An Indian Civilizational Perspective

India and its Issues from Eyes of Nobel Prize Winner..

Professor Joseph Stiglitz – Nobel Prize winner for Economics of Information – gives some useful insights on what could be useful in the growth of India.

He also warned on globallization and how it will affect India…

A decline in tariff leads to less money for the governments to spend on its people

He also thinks that India’s growth was more due to Internal Process/Structural improvements as opposed to benefits of Globalization:

Professor Stiglitz said globalisation had played an important trigger in the buoyant Indian economy – it grew at over 9% in the six months to this September. But he said it had been given too much credit for the growth.

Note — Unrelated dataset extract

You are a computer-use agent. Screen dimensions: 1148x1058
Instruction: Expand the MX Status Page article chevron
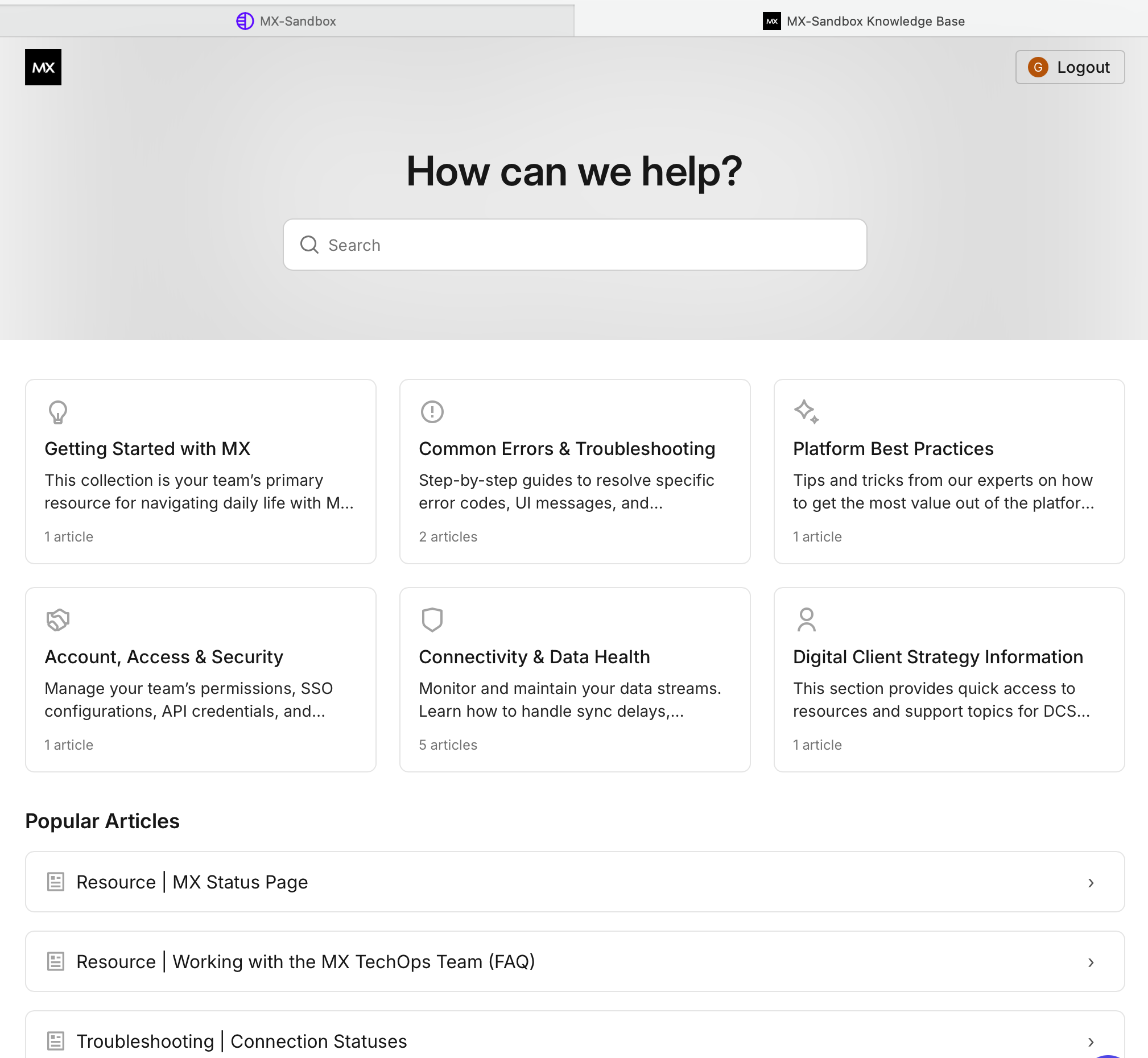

“Much of [India’s] early growth [after liberalising the economy in 1991] came from a change in internal government policies – from anti-business to more market friendly policies,” he said.

“I feel some excess credit was given to external liberalisation rather than internal liberalisation for India’s economic growth.

He also gives his views on what will help India….

On whether India could make the leap from a predominantly farm economy to more industrial one even after missing a conventional industrial revolution, Professor Stiglitz said different countries could easily have different patterns of development.

‘Mixed palette’

A successful farming economy like Denmark, he said, had moved to low value added farm products to high value-added ones, and done very well.

Pointing out that jobless growth was a concern in all economies, Professor Stiglitz said India could very well prosper with a “mixed palette” of farm, service, manufacturing economies.

“I read today that India has only as many hotel rooms as New York. Now if India can promote tourism, some real high end tourism as opposed to backpacking which the country is famous for, then it can generate a large number of jobs,” he said.

On whether the form of Governments in India and China were a factor in the difference in development – he said:

“The difference [between the economies of India and China] has not so much do with democracy, but the failure [of India] to invest adequately in education and health”.

“The successful regions in India, for example, are growing as fast as China. The challenge is how do we get the backward areas to catch up.”